Dictionary of National Biography, 1885-1900/Philips, Rowland
PHILIPS, ROWLAND (d. 1538?), warden of Merton College, was educated at Oriel College, Oxford, and was proctor of the university in 1496. He became a ‘great divine and a renowned clerk,’ being especially famed as a preacher. He held the rectory of St. Margaret Pattens until 1515. On 14 Aug. 1517 he was appointed rector of St. Michael's, Cornhill, and on 28 Nov. following prebendary of Neasdon in St. Paul's. In 1521 he was elected warden of Merton, being the first warden who was neither scholar nor fellow of the College previously.
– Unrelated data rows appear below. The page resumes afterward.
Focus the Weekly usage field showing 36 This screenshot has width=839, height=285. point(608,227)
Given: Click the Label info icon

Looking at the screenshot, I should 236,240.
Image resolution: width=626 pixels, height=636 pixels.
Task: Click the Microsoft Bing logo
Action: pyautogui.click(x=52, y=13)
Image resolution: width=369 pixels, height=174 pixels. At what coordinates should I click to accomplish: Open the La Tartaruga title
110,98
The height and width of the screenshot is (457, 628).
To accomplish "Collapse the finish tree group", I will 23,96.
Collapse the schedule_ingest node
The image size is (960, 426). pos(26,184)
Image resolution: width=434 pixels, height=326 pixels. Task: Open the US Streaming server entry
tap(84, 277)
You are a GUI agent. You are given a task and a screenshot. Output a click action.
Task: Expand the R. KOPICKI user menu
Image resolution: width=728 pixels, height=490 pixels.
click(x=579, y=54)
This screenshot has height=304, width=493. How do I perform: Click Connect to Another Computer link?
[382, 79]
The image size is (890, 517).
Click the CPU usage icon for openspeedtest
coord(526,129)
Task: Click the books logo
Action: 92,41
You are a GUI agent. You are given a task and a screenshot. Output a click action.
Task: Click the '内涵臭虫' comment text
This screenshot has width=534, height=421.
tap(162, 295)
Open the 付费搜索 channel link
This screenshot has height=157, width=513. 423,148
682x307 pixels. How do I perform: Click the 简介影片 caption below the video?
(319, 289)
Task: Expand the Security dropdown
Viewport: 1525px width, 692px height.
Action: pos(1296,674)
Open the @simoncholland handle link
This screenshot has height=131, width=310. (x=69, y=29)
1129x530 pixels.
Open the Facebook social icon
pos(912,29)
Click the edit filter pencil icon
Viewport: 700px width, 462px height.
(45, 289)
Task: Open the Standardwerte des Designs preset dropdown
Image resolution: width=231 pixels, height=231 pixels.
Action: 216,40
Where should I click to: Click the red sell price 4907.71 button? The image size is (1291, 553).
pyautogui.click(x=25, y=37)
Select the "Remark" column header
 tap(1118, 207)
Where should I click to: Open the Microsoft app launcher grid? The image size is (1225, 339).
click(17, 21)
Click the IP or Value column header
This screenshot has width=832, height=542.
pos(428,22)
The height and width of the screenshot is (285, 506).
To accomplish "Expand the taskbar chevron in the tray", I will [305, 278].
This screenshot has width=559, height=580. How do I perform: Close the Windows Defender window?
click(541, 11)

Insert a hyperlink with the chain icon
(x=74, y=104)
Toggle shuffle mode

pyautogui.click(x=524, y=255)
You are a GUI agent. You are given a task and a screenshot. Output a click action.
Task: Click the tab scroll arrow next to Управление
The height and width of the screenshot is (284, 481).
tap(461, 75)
He was admitted D.D. 2 June 1522, and became vicar of Croydon in the same year.
Philips took a prominent part in convocation in 1523 in opposing Cardinal Wolsey's proposals for a subsidy. He preached at the funeral of Thomas Ruthal, bishop of Durham, ‘in St. John Baptist Chapel adjoining the Abbey of Westminster,’ in 1522. In 1524 he was made precentor of Hereford Cathedral (26 Nov.). At the end of that year he offered to resign his wardenship of Merton on condition that Dr. Moscroffe's name should be among the three to be submitted to the visitor in his place, but on the fellows rejecting this compromise he resigned absolutely in 1525. His religious opinions were not those of Cromwell. He resigned the rectory of St. Michael's, Cornhill, and the vicarage of Croydon in May 1538, receiving a pension of 12l. in consideration of his advanced years. He probably died in the same year (Newcourt, i. 185, 483).
[Wood's Athenæ Oxon.; Manuscript Records of the Wardens of Merton; Brodrick's Memorials of Merton College, esp. pp. 51, 163; Dugdale's Monasticon; Dodd's Church History, i. 209; Letters and Papers of Henry VIII, 1522–38, passim; Garrow's Croydon, p. 298; Foster's Alumni.]